July 13, 2012 | The Weekly Standard

Another Massacre in Syria, Hundreds Reportedly Dead

July 13, 2012 | The Weekly Standard

Another Massacre in Syria, Hundreds Reportedly Dead

The Syrian regime has reportedly perpetrated another episode of sectarian cleansing. Yesterday, the army and paramilitary gangs loyal to president Bashar al-Assad killed more than 200 people in the Sunni village of Tremseh, in Hama province.

Syrian opposition activist Ammar Abdulhamid describes the operation:

Pro-Assad militias laid siege to the town at 5 am local time, cutting off power and communications. Then intensive shelling took place for two hours followed by a more sporadic bombardment as pro-Assad militias reportedly stormed certain neighborhoods, burned down houses after killing their occupants, then pursued those who escaped into the nearby fields where some were executed on the spot. Entire families were slaughtered. Many of the dead families were already refugees from the nearby village of Khneizeer. Local resistance was poorly armed and was unable to push back the invading pro-Assad militias. The massacre seems sectarian in character.

Tony Badran, a research fellow at the Foundation for the Defense of Democracies, explained in an email to me how this latest massacre “follows the same pattern set by the regime in the previous sectarian mass killings in Houla and Taldou near Homs, and in al-Qubayr, also in the Hama governorate, south of Tremseh.”

The pattern involves attacks launched from neighboring Alawite villages. In the case of Tremseh, as with al-Qubayr before it, the Alawite town of al-Safsafiyeh seems to have been the launching ground. Al-Safsafiyeh is an outlying Alawite village in the Ghab Plain, which separates the Alawite coastal mountains from the Sunni Syrian interior. At the easternmost edge of this sectarian frontier is where scattered Alawite villages lie uncomfortably near Sunni ones.

This sectarian geography corresponds with a strategic component as well. With these sectarian attacks east in the Ghab Plain, the regime seeks to create buffer areas around the Alawite region, disrupt enemy lines between the Hama and Idlib countrysides (and the Damascus-Aleppo highway), and protect key roads and access points leading into the coastal Alawite mountains. This explains its previous operations in al-Haffeh, which sits on the road connecting the main coastal city of Lattakia to the Ghab Plain, and its attack on Taldou, which controls the road running west to Baniyas on the coast through Masyaf and Qadmous. 

As Badran noted in an earlier post, “Strategic Geography and the End of Assad,” July 6), this strategic geography has a precedent in the Crusader period through a network of fortifications that straddle the coastal region. “These fortifications are situated at strategic points,” Badran writes in an email.

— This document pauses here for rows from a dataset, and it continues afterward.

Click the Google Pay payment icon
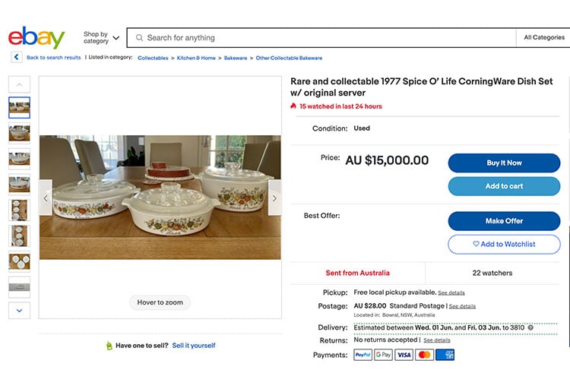The image size is (570, 392). tap(383, 355)
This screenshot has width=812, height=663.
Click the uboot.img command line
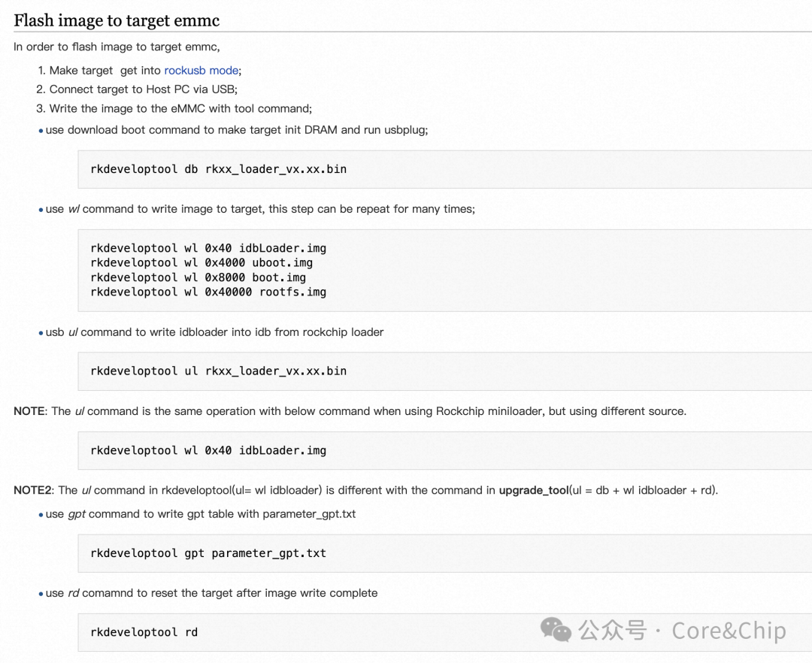coord(201,263)
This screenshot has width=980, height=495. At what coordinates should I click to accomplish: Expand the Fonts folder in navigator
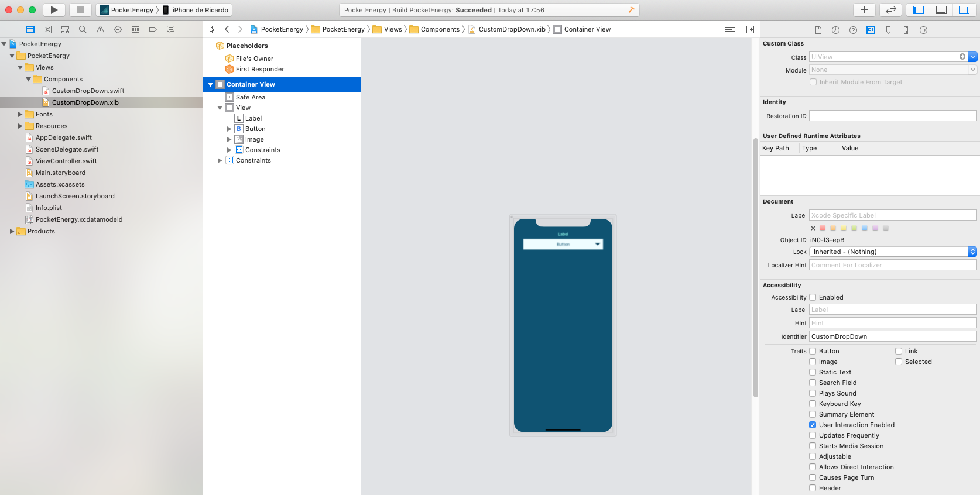(20, 114)
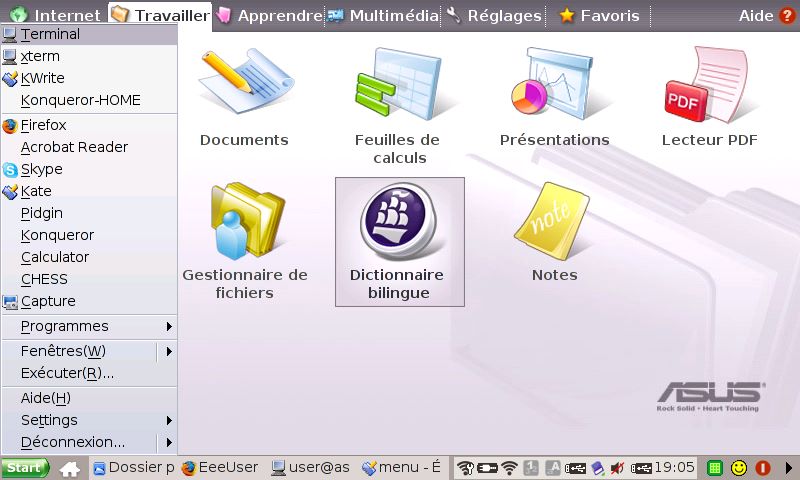Click the Wi-Fi signal tray icon
Image resolution: width=800 pixels, height=480 pixels.
click(x=509, y=467)
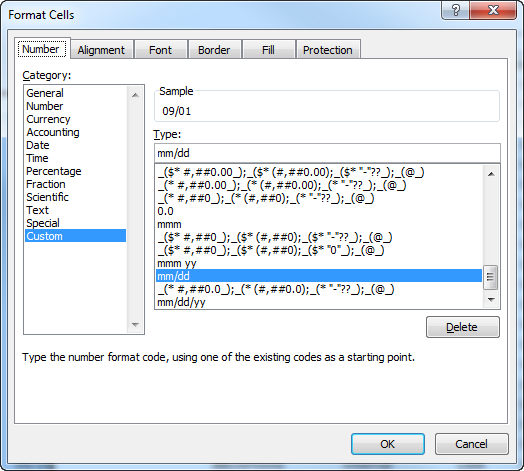Click the Help question mark icon
The image size is (524, 471).
point(455,10)

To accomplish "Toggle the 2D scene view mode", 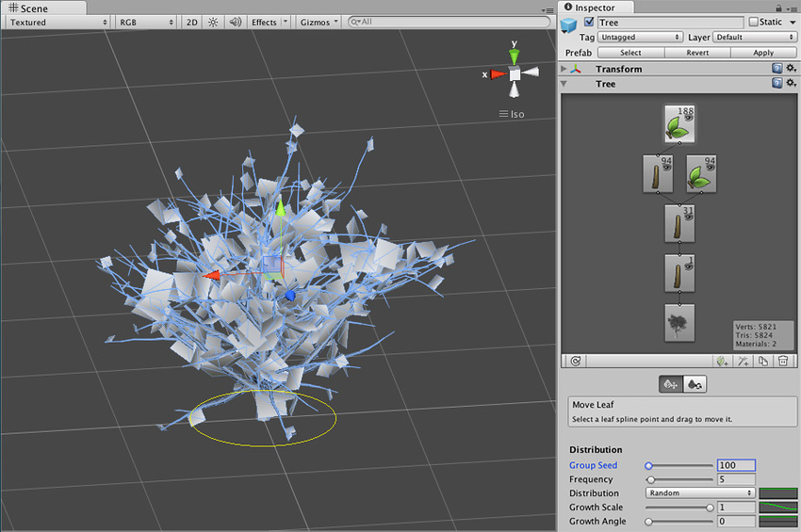I will 191,22.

Either to protect access points or to ensure territorial continuity and secure communication and logistical lines. And these points are relevant today in the context of the Syrian conflict, with the Alawite heartland occupying the geographic space previously occupied by the Crusader states. 

Hence the regime's campaigns in Tal Kalakh and the Crac des Chevaliers in the Homs gap, and al-Haffeh, situated near the Saone (Saladdin) castle. On the other hand, fortifications belonging to the various Muslim forces fighting the Crusaders, such as al-Madiq (in the Ghab Plain) and Shayzar (right east of Tremseh) mark the opposing frontier fortifications of the Syrian interior in the Ghab Plain.

Badran’s historical research makes a powerful case that these “fortifications are a testament to the enduring relevance of Syria's strategic geography in the ongoing conflict.”